Одонт поднял руку, требуя тишины.
– Мальчишка совершил преступление, которое нельзя оставить безнаказанным, – начал он, – но преступник ещё слишком мал, и поэтому отвечать за него будет мать!
Одонт скосил глаза на женщину. Та стояла, очевидно, моментально успокоившись, на её лице сановник не заметил и тени испуга. И вновь за распахнувшимся воротом жанча дразняще заголубел призрак ожерелья. Несомненно, женщина знала себе цену или же просто была лишена страха. Обязательно в ближайшее же время надо будет озаботиться подысканием новых сушильщиков. А пока… Одонт вздохнул и закончил приговор:
– На виновницу накладывается штраф. В течение трёх дней она должна внести в казну восемь ямхов просушенного харваха.
– Завтра начинается мягмар, – сказала мать. – Мне нечего будет сушить…
Наконец-то на лице гнилоедки появилась растерянность!

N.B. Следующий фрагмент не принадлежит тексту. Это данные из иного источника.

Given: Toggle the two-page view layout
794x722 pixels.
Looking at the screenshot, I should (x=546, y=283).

– Ничего, – злорадно сказал Хоргоон. – Сырой харвах тебе принесут. А мальчишку, – добавил он, чтобы окончательно закрепить свою победу, – выпороть!

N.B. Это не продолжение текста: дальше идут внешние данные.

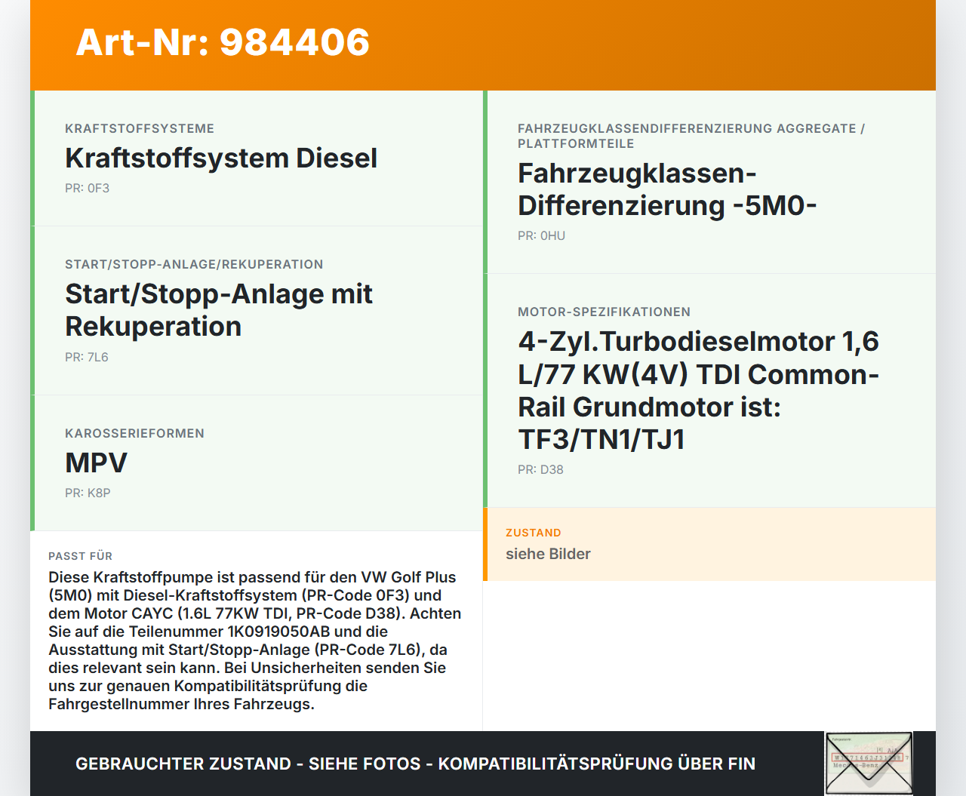Click the PR: 0HU code label

540,235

* * *Праздник мягмара – весёлый мягмар, буйный мягмар, великий мягмар. Простолюдины, знать и изгои отмечают его по всем оройхонам. В этот день старик Тэнгэр закончил свой труд, и Ёроол-Гуй справляет новоселье. Ежегодно в первый день мягмара мерно дышащий далайн вскипает и покрывается пеной. Это пляшет в бездонных глубинах владыка всего живого – вечный и неуничтожимый Ёроол-Гуй. Далайн бушует, и на берег бывают выброшены удивительные монстры, каких в иное время вряд ли можно встретить. И только сам многорукий хозяин в течение всей праздничной недели ни разу не появится на поверхности.
Наслаждаясь безопасностью, идут к далайну знать и священники, несут дары живому и жестокому божеству, просят себе удачи и новых богатств, а простой люд спешит на трудный, но прибыльный промысел. Вздувшийся далайн затопляет шавар, из которого выбирается вся нечисть, скопившаяся там. Тукка и крепкоспинный гвааранз бродят по оройхону среди дня, и надо только суметь их взять.
На сухих оройхонах тоже происходят изменения. Источники воды, слабевшие в течение всего года, наполняются новой силой, постепенно замиравшая жизнь бурно пускается в рост. Первый урожай после мягмара всегда самый обильный, по нему легко судить обо всём грядущем годе. И живущие в сытости и безопасности земледельцы тоже идут в это время к далайну, просить у чужого бога хорошей воды. Бросают в бурлящую глубину пучки хлебной травы и слепленные из земли человеческие фигуры. Приносят и более серьёзные подношения. Поют жалобно и протяжно, а потом, после очистительных молитв, предаются разгулу, каждый в меру своих достатков.